# Vintage Soda Pop Bottle openers



## LC (Jul 6, 2007)

I do not see anything here as for prized possessions, but I thought someone may want to see these vintage bottle openers. Had nothing better to do so I thought I would post a few soda pop bottle openers, being they are also a part of bottle history. Most of them are Coca Cola. Thought at the most you might like to view them Spence, being you are into the Coca Cola as big as you are. Nothing exceptional, but decent. Here are a few of them below. I have many other openers as well, Beer, , as well as many other areas.


----------



## LC (Jul 6, 2007)

And a few more.


----------



## LC (Jul 6, 2007)

And a couple more. Sorry the pic turned out dark, tried to brighten it up, but it just would not cooperate !


----------



## morbious_fod (Jul 6, 2007)

Those are some nice bottle openers. I too got drawn into the bottle opener collecting through bottle collecting. I have a pepsi, coke, 7-up, and an orange crush. I aways keep my eye out for more while I am out bottle hunting. 

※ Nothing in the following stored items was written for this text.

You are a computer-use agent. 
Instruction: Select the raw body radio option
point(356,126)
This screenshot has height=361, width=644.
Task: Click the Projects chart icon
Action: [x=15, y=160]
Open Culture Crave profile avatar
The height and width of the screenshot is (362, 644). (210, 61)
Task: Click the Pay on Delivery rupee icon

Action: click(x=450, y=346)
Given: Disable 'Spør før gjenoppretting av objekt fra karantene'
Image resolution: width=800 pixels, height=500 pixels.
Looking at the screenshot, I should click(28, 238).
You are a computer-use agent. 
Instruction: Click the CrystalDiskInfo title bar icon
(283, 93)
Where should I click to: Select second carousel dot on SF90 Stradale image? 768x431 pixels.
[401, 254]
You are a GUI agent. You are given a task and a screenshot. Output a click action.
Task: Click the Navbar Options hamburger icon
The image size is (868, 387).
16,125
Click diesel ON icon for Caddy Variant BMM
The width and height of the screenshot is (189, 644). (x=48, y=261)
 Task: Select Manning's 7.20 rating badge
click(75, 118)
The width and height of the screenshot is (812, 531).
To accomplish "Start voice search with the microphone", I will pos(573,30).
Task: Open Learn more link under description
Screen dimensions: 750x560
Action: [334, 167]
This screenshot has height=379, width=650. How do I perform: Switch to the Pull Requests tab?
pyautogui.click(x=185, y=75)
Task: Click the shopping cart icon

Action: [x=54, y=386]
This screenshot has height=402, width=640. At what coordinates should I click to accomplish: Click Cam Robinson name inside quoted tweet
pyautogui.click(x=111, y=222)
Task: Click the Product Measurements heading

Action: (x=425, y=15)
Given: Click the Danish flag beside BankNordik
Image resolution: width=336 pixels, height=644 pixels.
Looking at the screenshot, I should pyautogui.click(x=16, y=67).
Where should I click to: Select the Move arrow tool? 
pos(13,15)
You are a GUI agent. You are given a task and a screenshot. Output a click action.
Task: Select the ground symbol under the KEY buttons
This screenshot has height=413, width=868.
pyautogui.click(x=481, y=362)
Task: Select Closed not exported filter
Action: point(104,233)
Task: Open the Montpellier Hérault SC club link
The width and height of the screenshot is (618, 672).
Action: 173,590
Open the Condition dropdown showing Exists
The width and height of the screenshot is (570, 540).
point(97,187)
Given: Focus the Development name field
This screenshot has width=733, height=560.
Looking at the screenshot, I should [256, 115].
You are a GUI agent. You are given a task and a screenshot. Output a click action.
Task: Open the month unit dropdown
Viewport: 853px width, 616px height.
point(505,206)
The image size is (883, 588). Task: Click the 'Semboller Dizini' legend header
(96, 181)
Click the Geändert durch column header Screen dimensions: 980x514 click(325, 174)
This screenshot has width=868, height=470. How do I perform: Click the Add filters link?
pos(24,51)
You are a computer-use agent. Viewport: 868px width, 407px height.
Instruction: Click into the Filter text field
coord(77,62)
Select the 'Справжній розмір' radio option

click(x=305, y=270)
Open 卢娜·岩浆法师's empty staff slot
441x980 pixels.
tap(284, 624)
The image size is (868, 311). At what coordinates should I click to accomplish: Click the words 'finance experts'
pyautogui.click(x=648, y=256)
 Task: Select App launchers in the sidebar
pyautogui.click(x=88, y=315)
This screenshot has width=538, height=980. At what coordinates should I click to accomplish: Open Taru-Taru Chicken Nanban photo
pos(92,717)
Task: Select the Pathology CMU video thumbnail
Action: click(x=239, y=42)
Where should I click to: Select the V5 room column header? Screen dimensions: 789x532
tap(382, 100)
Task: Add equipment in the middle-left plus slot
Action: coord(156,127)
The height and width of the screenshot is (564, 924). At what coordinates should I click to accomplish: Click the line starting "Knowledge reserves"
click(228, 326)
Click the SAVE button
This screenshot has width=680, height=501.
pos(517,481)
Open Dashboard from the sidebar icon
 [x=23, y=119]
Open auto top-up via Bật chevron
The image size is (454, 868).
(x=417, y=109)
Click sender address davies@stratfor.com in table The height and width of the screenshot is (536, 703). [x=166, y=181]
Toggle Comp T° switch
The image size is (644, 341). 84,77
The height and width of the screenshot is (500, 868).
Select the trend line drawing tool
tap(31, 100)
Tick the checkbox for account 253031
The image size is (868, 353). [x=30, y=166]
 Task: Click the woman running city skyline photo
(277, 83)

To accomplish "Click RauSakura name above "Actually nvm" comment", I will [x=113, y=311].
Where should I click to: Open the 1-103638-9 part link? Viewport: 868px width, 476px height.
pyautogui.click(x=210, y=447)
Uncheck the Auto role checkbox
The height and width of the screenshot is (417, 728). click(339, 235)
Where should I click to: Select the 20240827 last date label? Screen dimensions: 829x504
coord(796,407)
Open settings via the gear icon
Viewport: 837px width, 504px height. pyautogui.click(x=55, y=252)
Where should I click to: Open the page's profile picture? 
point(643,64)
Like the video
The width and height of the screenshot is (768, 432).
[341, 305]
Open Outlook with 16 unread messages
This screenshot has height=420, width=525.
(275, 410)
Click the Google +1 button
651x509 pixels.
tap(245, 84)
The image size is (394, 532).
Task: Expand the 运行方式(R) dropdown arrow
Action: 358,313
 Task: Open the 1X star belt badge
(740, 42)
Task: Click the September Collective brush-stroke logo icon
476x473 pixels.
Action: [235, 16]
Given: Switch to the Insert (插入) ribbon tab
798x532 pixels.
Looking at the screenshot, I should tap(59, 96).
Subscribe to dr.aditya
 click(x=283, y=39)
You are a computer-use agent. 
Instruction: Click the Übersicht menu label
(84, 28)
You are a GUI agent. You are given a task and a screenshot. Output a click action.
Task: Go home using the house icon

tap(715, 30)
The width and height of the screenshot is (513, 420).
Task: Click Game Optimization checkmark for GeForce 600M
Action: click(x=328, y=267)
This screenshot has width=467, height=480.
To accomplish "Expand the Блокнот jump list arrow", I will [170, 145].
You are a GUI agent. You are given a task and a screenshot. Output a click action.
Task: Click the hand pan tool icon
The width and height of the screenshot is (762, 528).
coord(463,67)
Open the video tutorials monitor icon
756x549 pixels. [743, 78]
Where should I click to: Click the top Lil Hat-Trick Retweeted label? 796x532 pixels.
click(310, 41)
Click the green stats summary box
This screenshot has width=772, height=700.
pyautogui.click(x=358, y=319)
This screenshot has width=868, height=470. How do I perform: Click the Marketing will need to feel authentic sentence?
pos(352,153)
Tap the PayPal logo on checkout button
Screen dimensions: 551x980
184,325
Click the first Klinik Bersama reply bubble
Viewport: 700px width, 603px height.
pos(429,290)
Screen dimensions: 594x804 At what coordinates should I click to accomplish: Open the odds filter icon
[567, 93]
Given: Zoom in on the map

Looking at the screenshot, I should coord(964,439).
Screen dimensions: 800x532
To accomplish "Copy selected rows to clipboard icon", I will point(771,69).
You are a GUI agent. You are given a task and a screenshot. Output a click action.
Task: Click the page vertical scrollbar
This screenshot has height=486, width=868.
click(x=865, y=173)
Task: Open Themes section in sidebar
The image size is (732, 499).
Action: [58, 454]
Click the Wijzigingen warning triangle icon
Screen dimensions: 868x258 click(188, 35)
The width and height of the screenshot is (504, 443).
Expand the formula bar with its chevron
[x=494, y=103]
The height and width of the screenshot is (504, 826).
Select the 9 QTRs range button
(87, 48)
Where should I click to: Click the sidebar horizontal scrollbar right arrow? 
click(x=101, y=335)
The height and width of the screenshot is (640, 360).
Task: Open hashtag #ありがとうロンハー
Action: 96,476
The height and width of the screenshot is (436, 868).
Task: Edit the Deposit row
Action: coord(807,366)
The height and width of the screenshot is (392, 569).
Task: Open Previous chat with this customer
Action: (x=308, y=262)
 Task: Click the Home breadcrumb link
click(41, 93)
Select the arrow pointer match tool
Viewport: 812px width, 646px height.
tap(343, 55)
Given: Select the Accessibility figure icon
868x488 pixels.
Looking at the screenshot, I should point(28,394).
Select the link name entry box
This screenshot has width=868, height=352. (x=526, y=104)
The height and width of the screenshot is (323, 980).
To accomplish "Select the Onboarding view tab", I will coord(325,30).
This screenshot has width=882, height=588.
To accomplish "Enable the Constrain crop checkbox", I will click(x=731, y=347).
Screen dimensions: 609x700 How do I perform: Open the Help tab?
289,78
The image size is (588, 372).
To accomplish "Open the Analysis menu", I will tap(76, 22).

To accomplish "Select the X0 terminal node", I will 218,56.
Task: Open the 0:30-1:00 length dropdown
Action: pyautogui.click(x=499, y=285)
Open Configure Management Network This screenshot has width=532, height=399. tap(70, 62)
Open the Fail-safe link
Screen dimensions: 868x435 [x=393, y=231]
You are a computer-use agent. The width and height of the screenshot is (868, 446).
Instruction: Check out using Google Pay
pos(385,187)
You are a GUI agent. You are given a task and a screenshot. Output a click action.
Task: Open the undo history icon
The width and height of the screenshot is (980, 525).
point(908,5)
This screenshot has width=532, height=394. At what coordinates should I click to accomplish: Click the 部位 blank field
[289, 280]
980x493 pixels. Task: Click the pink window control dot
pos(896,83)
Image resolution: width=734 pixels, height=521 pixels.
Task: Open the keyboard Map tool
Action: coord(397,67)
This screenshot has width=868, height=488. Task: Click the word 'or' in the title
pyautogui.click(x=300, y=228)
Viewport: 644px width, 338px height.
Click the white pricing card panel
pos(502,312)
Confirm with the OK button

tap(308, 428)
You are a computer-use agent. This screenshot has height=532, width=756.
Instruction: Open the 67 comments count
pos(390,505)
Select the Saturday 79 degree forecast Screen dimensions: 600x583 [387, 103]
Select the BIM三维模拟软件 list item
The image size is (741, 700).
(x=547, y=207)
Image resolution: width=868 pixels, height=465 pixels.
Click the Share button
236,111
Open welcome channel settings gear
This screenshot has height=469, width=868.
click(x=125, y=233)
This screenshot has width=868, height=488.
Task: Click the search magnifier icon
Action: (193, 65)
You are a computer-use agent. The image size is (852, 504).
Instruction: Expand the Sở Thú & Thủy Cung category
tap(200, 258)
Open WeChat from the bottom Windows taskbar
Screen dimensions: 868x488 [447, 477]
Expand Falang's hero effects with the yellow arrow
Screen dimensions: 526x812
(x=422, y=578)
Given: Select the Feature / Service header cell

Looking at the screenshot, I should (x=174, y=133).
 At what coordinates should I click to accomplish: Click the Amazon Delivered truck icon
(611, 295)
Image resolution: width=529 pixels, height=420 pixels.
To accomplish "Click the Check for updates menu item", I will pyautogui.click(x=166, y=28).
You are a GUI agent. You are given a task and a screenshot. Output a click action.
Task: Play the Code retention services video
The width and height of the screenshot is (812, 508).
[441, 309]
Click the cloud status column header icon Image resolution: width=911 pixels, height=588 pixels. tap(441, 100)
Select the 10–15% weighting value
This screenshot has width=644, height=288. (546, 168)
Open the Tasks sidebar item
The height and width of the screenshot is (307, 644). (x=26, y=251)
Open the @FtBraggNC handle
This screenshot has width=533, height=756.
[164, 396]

  Another area I have started into is bottlecaps. Mostly ones that are from my local bottlers.


----------



## LC (Jul 6, 2007)

Thanks Joseph, they display well with the soda pops. I have probably eight or ten jars of Soda Pop bottle caps, not all different, there are many doubles. I have a few that were never used, but most all are in used condition, but in good condition. Once in a while I will put one on a bottle, should check them all, just takes a lot of time.


----------



## bottlenutboy (Jul 6, 2007)

thanks for posting them Lou! your right about one thing! i like almost anything Coke! i dont have any go-withs for any of my bottles unfortunately, i dont get alot of extra money to spend so when i do i like to buy myself a nice bottle or two.


----------



## morbious_fod (Jul 7, 2007)

I really shouldn't branch out; however, when the "That's neat" bug hits there's no argueing. That's how I wound up with three wooden crates. LOL!

 I have one 7-up from my hometown of Richlands, VA and two orange crushs. One is most likely from the 1960's or 70's and the other one is quite old I think.


----------